El gobierno de China negó haber retenido buques panameños y acusó a Estados Unidos de intentar tomar control del Canal de Panamá.
La respuesta oficial fue expresada por la portavoz del Ministerio de Relaciones Exteriores chino, Mao Ning, quien desmintió los señalamientos y cuestionó la postura estadounidense.
“El hecho de que Estados Unidos repita acusaciones infundadas no hace más que poner de manifiesto su intención oculta de hacerse con el control del Canal de Panamá”, afirmó durante una conferencia de prensa.
Las declaraciones se produjeron luego de que el secretario de Estado estadounidense, Marco Rubio, acusara a China de “acoso” por presuntamente detener o retener decenas de embarcaciones panameñas, en un nuevo capítulo de tensión entre ambas potencias.
Desde Beijing, la vocera también contraatacó con una fuerte crítica: “¿Quién está socavando la neutralidad del Canal de Panamá y la estabilidad de la cadena de suministro global mediante la intimidación y la coerción unilaterales?”, planteó.

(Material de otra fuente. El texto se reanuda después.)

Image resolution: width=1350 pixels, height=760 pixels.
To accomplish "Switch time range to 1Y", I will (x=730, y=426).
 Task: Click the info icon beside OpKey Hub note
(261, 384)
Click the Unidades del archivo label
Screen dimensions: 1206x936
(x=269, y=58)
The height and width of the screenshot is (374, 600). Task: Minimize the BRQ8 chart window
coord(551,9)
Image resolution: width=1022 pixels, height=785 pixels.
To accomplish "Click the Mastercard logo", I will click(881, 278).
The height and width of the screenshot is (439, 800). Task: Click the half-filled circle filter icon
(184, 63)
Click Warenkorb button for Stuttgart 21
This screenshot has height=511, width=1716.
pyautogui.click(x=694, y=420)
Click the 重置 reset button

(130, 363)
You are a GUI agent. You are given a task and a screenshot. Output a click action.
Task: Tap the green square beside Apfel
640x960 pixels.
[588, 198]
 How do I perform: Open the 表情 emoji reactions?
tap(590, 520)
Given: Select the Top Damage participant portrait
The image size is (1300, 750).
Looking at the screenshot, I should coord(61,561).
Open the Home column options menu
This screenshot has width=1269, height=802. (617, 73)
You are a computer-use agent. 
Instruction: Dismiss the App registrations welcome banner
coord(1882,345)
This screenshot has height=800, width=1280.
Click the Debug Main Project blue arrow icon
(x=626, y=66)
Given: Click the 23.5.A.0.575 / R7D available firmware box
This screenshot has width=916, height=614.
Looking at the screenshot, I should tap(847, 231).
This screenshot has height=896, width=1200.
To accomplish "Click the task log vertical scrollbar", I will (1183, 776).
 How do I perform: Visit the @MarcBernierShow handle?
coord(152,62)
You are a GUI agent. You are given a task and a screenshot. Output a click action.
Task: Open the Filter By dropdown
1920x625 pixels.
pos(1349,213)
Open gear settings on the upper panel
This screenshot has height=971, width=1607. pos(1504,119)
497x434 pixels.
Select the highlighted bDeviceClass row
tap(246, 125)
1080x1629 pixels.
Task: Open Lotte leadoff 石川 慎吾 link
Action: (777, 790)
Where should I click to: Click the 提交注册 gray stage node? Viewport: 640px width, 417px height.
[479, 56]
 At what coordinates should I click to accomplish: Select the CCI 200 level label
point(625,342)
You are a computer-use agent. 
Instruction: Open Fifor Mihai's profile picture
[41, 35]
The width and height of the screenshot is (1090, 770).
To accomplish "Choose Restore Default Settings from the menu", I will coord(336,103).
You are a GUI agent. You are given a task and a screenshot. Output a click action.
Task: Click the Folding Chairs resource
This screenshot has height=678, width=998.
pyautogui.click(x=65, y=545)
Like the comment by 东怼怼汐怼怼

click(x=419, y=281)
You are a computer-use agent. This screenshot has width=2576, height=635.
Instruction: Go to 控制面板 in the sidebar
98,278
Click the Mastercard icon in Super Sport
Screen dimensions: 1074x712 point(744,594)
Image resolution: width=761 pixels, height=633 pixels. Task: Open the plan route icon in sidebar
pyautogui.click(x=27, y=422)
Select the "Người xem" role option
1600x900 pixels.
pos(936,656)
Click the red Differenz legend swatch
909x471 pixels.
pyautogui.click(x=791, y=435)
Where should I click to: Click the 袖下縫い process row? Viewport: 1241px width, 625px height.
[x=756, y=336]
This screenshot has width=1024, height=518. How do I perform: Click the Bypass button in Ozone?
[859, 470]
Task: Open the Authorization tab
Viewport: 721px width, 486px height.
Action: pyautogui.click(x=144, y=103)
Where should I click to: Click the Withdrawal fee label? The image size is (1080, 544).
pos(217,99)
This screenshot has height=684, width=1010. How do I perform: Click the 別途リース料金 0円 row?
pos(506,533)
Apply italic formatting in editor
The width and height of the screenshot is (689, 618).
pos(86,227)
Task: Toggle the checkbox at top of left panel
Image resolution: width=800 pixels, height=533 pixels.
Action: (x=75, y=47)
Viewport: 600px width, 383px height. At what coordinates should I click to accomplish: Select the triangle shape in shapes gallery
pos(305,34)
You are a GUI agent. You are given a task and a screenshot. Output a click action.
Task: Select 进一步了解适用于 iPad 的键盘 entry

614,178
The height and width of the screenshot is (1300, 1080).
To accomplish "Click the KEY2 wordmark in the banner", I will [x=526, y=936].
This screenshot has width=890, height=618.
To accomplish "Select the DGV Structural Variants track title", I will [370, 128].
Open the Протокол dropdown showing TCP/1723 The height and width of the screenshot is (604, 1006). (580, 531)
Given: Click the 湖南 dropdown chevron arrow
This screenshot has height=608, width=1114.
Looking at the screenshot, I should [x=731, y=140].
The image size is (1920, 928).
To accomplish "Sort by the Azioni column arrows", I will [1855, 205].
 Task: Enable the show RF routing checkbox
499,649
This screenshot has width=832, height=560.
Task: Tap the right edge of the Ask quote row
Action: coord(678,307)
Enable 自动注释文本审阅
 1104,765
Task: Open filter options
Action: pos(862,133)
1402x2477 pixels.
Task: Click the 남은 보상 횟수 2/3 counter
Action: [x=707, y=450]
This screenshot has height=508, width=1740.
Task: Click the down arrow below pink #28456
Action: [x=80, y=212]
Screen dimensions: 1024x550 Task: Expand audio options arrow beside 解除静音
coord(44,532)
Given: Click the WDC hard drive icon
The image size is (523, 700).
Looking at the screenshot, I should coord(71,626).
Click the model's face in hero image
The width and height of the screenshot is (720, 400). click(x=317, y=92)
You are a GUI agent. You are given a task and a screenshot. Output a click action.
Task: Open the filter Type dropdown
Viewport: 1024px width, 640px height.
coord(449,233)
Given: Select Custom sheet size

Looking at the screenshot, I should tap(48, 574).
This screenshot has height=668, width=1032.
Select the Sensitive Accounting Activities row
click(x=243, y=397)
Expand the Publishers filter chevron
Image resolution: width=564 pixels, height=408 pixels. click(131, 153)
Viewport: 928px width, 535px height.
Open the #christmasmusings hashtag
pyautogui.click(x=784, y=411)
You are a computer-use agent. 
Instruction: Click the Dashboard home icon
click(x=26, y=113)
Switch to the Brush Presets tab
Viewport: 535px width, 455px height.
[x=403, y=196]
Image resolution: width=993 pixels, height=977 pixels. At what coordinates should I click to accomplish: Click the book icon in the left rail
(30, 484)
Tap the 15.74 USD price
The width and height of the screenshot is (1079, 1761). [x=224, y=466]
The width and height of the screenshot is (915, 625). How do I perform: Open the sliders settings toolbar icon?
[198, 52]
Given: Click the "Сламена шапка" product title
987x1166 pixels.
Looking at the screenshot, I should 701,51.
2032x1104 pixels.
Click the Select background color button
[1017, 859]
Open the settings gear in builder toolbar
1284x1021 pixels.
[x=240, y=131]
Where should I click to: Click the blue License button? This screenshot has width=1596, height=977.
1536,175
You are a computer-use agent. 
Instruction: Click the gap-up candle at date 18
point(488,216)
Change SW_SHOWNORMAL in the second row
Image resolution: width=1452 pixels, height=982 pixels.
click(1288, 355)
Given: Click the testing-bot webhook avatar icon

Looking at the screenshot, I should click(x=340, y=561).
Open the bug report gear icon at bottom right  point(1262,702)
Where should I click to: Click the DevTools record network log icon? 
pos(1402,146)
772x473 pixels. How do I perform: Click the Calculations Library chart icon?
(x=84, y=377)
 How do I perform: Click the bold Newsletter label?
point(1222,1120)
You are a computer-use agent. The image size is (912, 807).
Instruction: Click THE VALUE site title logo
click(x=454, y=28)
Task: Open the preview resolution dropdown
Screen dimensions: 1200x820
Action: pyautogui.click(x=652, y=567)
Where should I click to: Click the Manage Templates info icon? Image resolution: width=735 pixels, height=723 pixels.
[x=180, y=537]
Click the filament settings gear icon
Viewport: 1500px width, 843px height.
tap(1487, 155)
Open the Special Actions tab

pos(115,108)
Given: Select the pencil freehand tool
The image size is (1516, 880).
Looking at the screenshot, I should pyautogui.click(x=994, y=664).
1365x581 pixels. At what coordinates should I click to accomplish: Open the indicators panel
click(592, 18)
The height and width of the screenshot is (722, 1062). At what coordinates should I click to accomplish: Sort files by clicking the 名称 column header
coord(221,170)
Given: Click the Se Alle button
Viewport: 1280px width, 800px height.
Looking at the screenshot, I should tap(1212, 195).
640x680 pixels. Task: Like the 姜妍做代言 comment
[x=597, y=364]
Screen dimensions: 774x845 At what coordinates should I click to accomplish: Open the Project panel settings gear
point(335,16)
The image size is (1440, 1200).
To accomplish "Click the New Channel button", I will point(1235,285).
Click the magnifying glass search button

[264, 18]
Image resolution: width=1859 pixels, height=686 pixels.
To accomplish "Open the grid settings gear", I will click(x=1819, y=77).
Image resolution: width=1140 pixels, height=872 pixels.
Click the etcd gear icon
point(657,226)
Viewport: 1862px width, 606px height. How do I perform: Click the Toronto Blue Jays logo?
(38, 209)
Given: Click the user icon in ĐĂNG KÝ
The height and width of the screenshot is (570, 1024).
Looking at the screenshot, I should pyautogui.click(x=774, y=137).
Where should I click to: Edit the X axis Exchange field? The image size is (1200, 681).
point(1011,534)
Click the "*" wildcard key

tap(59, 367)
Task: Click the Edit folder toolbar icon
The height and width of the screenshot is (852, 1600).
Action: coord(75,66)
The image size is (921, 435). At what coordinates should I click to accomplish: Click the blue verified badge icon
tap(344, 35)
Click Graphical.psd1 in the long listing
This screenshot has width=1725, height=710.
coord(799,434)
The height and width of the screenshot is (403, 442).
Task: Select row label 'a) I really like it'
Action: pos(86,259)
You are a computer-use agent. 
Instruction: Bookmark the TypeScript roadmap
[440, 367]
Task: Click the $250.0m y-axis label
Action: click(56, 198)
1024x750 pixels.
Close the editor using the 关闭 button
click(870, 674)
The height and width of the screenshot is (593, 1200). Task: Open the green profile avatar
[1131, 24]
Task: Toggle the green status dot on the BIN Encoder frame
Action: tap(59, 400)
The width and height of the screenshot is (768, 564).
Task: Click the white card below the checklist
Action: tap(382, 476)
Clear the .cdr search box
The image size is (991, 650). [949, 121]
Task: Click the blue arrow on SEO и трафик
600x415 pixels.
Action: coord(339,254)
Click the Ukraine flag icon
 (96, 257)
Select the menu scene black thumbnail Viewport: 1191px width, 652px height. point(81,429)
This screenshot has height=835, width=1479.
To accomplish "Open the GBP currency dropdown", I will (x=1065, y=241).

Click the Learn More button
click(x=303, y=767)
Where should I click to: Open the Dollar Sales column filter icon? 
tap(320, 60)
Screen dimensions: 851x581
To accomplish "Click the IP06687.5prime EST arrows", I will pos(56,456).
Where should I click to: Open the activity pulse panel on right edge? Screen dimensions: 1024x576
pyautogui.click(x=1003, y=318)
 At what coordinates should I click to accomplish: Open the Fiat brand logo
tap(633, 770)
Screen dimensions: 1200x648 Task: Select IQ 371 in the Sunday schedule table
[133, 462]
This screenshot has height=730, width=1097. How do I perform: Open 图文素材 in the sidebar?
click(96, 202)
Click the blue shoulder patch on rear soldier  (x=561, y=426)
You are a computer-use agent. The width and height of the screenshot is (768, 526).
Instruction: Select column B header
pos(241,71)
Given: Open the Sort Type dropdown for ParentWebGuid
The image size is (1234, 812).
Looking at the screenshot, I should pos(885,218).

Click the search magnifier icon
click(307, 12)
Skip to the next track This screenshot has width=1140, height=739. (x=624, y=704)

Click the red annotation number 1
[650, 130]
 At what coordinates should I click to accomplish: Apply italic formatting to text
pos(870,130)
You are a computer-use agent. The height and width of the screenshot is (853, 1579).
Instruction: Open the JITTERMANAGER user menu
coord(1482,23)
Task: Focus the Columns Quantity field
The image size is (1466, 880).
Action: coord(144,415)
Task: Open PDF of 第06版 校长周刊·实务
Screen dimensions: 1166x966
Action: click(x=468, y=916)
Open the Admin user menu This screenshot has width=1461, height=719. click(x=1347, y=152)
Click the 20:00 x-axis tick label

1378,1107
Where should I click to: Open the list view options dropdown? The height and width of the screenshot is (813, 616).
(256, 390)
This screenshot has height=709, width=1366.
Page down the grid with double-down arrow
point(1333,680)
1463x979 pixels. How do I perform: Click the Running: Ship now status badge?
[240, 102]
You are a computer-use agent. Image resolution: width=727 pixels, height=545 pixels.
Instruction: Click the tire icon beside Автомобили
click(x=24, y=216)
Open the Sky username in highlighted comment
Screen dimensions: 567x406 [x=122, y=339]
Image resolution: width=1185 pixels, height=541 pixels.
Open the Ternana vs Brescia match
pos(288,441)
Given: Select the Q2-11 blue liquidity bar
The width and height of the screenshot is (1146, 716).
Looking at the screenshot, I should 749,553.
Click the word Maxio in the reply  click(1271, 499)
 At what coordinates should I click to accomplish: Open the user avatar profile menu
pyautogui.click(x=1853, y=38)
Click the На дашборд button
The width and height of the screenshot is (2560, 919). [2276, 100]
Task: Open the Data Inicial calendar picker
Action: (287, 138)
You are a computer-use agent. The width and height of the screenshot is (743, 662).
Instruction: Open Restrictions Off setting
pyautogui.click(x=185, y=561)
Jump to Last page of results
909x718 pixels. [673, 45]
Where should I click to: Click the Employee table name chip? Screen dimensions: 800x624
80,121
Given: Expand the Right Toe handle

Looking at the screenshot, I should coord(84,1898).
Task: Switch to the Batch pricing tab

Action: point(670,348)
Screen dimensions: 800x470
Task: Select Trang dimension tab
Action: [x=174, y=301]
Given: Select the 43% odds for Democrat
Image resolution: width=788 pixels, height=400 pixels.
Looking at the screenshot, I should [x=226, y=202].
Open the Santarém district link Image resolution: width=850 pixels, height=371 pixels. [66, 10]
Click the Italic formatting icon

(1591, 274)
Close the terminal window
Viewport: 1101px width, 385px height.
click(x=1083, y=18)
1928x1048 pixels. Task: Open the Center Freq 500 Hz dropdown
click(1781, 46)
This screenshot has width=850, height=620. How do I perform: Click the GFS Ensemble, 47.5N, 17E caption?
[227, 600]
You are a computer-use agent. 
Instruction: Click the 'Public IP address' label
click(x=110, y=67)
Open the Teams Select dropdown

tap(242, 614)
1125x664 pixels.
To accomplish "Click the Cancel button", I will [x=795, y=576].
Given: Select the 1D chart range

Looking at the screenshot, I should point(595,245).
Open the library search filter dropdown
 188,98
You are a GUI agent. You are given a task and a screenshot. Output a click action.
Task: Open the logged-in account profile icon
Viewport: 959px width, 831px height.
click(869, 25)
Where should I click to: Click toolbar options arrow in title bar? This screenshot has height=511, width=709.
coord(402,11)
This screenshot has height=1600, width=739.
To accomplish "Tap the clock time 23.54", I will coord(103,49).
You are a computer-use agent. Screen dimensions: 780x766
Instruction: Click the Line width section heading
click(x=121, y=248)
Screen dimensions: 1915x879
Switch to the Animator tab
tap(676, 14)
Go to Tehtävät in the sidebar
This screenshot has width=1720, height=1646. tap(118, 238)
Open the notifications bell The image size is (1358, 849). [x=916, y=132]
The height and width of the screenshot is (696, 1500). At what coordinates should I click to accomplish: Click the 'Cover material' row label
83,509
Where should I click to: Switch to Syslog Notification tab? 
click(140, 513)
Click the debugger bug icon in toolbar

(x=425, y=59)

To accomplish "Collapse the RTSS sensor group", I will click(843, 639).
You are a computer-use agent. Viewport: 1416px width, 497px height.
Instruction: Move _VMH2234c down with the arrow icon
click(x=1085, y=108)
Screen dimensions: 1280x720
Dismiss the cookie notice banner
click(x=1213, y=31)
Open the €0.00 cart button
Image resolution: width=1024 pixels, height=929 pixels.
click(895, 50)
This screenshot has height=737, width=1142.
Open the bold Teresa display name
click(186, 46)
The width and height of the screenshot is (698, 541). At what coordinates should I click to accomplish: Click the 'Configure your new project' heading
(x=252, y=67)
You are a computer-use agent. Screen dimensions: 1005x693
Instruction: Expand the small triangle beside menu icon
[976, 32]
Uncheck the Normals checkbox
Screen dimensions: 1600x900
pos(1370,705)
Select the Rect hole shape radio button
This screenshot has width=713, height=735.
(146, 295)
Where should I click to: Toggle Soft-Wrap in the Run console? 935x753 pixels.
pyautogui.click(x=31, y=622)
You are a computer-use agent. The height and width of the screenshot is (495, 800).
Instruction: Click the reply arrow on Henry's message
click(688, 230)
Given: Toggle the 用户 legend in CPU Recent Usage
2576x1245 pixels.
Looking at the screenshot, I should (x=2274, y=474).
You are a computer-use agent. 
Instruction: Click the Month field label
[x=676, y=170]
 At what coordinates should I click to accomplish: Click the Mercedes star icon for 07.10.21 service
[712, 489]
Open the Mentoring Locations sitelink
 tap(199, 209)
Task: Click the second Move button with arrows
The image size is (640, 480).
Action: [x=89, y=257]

Además, aseguró que China mantiene una posición clara respecto a las operaciones portuarias en Panamá y reafirmó que el país defenderá “firmemente sus legítimos derechos e intereses”.
El cruce se produce en un contexto de creciente disputa geopolítica entre Washington y Beijing por el control de rutas estratégicas del comercio internacional, con el Canal de Panamá como uno de los puntos neurálgicos para el tránsito global de mercancías.